The "Book of Pukei" is the earliest satire of the Book of Mormon. It was published in June and July 1830 by Abner Cole (under the pseudonym Obadiah Dogberry Esq.) in the Palmyra, New York newspaper The Reflector.

==Synopsis==
The first of two chapters deals with a character named "Walters the Magician", historically identified as Luman Walters, a treasure seeker and early convert to Smith's church.

Chapter 1 begins:
And it came to pass in the latter days, that wickedness did much abound, and the "Idle and slothful said one to another, let us send for Walters the Magician, who has strange books, and deals with familiar spirits; peradventure he will inform us where the Nephites, hid their treasure, so be it, that we and our vagabond van, do not perish for lack of sustenance".

Walters is described as "producing an old book in an unknown tongue, (Cicero's Orations in Latin,) from whence he read in the presence of the Idle and Slothful strange stories of hidden treasures and of the spirit who had custody thereof." The text describes Walters as leading treasure seeking adventures:

The Magician led the rabble unto a dark grove, in a place called Manchester, where after drawing a Magic circle, with a rusty sword, and collecting his motley crew of latter-demallions, within the centre, he sacrificed a Cock (a bird sacred to Minerva) for the purpose of propiciating the prince of spirits.

The treasure-seekers grow disillusioned, upon which "Walters the Magician [...] was sorely grieved, and said unto himself, lo! mine occupation is gone, even these ignorant vagabonds, the idle and slothful detect mine impostures.

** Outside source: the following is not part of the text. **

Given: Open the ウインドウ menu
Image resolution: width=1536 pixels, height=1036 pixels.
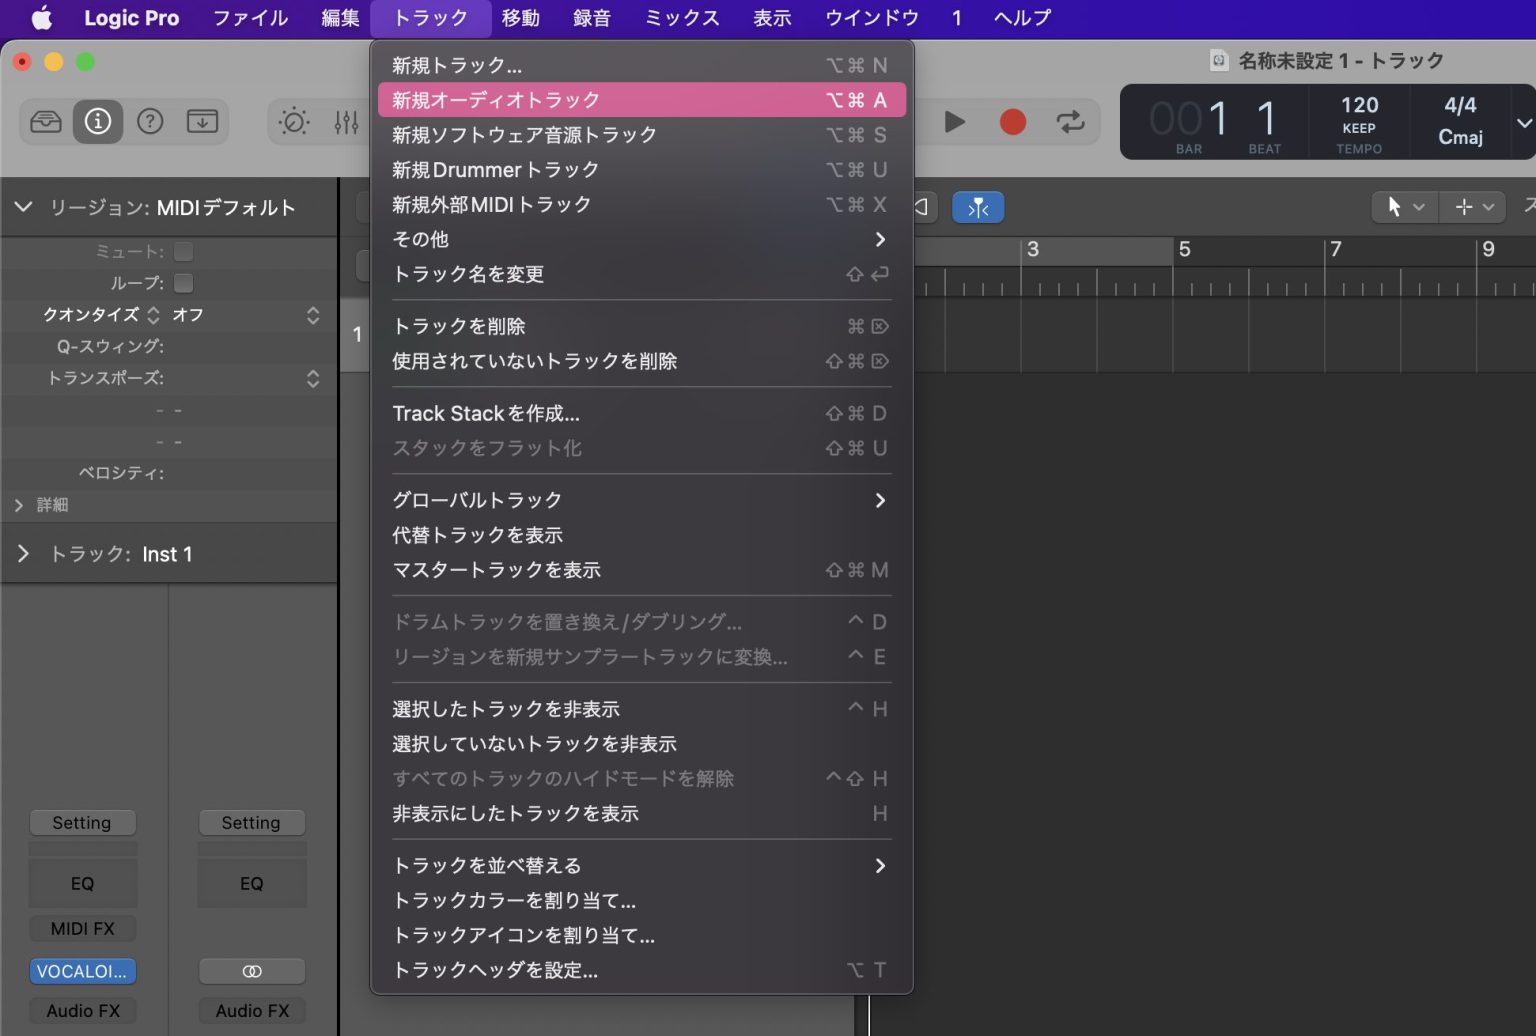Looking at the screenshot, I should coord(870,17).
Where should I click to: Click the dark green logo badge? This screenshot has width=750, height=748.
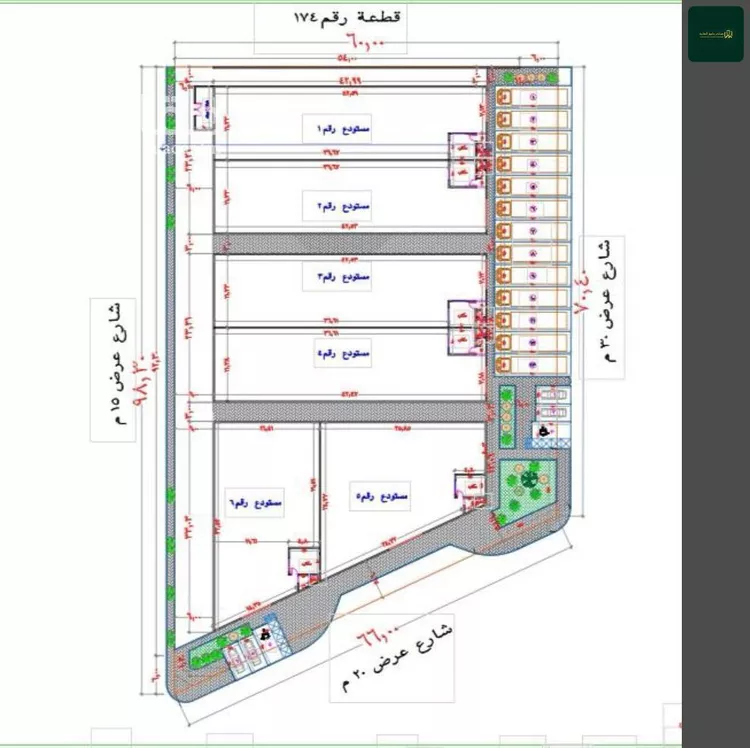[x=715, y=34]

I will away and hide myself, lest the strong arm of the law should bring me to justice." Walters thus "took his book, and his rusty sword, and his magic stone, and his stuffed Toad, and all his implements of witchcraft and retired to the mountains near Great Sodus Bay".

Chapter 2 begins: "And it came to pass, that when the mantle of Walters the Magician had fallen upon Joseph, sirnamed the prophet, who was the son of Joseph;". The story of the guardian spirit is satirically described:

I looked, and behold a little old man stood before me, clad, as I supposed, in Egyptian raiment, except his Indian blanket, and moccasins—his beard of silver white, hung far below his knees. On his head was an old fashioned military half cocked hat, such as was worn in the days of the patriarch Moses—his speech was sweeter than molasses, and his words were the reformed Egyptian.

The "spirit" tells Joseph that "thou art chosen to interpret the book, which Mormon has written, to wit, the gold Bible". The spirit promises to give Joseph a breast plate and "an assistant, even Oliver, the pedagogue", a reference to Book of Mormon scribe Oliver Cowdery.